Exercise goal => Print the line that has "The height and width of the screenshot is (693, 1200)." in it, then every remaining line of the data, exactly and without anything extra.

BEGIN Record excerpts

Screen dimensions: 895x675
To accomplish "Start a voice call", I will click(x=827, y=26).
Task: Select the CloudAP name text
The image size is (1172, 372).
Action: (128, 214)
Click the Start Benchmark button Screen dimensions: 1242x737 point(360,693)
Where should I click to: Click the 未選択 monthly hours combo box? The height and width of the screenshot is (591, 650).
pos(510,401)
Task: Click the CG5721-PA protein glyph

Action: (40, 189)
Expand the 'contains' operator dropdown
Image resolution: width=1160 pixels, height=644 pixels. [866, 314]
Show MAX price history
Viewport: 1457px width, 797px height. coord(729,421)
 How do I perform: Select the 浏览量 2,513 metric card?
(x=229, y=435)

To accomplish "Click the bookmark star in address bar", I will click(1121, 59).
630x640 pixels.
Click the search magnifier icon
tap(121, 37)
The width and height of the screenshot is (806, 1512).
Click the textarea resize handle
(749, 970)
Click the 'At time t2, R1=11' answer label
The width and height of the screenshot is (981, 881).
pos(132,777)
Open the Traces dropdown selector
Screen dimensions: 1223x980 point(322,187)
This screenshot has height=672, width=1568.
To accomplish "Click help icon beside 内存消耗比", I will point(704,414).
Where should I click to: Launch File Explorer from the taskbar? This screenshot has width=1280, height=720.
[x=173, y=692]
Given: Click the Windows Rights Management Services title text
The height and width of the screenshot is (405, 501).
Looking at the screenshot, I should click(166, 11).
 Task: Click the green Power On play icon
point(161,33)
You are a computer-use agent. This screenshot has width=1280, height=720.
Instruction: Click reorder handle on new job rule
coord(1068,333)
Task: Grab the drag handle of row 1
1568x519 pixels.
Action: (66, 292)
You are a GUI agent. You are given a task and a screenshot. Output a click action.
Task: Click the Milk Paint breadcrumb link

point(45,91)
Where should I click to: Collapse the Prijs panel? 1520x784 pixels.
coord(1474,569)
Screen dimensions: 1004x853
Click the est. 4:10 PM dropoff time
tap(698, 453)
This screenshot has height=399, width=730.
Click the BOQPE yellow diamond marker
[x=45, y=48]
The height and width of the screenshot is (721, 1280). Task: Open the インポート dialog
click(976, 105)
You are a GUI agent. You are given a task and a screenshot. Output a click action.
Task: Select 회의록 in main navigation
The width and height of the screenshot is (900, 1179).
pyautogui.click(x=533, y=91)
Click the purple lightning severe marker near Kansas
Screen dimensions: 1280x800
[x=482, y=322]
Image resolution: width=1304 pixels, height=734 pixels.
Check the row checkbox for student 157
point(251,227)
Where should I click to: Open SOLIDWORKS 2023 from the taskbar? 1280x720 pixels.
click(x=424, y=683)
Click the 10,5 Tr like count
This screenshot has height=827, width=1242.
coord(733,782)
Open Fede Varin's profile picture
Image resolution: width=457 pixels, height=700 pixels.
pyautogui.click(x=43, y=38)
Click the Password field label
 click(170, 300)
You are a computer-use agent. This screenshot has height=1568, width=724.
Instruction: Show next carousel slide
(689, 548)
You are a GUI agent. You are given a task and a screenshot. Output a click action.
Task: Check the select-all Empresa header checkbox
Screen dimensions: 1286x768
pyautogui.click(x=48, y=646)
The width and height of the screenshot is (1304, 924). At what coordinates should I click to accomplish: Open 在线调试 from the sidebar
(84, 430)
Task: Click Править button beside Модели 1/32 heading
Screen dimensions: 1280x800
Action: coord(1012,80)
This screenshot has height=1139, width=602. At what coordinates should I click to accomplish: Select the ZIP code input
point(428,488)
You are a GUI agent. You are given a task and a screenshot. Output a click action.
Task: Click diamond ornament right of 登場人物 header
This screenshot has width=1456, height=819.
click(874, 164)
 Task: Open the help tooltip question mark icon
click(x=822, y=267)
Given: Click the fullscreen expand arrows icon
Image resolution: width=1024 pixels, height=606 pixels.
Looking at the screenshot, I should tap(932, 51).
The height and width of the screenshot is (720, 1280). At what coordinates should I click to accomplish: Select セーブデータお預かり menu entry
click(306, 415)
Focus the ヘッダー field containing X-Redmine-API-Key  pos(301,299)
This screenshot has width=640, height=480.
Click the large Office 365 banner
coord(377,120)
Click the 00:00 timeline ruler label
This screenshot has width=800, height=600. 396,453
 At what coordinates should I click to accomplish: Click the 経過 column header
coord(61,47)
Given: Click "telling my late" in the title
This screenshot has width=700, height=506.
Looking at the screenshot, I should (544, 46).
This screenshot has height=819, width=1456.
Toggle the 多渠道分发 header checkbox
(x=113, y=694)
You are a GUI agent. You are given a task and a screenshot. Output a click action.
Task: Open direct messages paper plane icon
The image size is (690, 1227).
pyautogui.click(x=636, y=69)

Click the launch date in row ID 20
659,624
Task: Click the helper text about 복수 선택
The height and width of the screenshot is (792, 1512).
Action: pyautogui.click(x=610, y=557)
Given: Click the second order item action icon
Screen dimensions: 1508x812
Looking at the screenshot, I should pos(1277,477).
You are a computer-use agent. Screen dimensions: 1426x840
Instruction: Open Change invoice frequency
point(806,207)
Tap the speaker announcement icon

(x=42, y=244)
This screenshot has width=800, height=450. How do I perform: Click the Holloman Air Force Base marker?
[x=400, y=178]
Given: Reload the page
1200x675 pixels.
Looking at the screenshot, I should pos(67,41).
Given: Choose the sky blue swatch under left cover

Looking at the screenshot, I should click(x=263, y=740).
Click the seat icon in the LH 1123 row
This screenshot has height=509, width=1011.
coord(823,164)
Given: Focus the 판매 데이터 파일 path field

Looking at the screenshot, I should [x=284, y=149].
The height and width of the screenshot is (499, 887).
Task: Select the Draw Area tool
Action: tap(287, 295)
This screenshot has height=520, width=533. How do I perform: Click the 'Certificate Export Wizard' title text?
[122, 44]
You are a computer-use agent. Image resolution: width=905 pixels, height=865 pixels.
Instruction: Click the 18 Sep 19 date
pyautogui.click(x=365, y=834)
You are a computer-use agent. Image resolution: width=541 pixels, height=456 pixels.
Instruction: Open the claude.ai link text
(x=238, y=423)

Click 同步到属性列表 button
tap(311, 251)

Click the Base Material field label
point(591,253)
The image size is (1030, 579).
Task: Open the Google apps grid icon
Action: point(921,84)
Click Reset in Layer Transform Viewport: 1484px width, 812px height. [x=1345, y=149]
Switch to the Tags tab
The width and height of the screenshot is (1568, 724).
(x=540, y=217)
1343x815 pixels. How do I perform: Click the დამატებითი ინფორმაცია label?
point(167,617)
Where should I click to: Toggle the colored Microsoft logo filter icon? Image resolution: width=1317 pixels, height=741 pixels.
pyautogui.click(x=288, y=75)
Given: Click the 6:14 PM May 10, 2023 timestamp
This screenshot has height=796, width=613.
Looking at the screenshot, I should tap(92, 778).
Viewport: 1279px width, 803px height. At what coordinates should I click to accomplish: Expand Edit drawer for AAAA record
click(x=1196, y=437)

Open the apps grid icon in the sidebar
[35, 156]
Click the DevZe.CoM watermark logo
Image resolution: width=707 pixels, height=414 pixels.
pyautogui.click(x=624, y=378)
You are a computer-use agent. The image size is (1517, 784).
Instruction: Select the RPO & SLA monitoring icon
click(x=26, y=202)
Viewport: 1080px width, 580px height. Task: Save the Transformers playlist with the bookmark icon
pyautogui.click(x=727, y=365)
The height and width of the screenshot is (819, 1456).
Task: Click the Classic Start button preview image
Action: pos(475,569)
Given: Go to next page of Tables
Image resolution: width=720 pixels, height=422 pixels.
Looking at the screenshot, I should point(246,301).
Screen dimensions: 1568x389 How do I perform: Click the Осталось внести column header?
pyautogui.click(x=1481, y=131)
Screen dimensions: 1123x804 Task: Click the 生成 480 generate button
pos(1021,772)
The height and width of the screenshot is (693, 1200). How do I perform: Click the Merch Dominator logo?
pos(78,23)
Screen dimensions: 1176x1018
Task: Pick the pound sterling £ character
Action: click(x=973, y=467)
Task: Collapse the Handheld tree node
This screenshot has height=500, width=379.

END Record excerpts

Solution to this exercise =>
The height and width of the screenshot is (693, 1200). How do I perform: Click the Merch Dominator logo?
pos(78,23)
Screen dimensions: 1176x1018
Task: Pick the pound sterling £ character
Action: click(x=973, y=467)
Task: Collapse the Handheld tree node
This screenshot has height=500, width=379.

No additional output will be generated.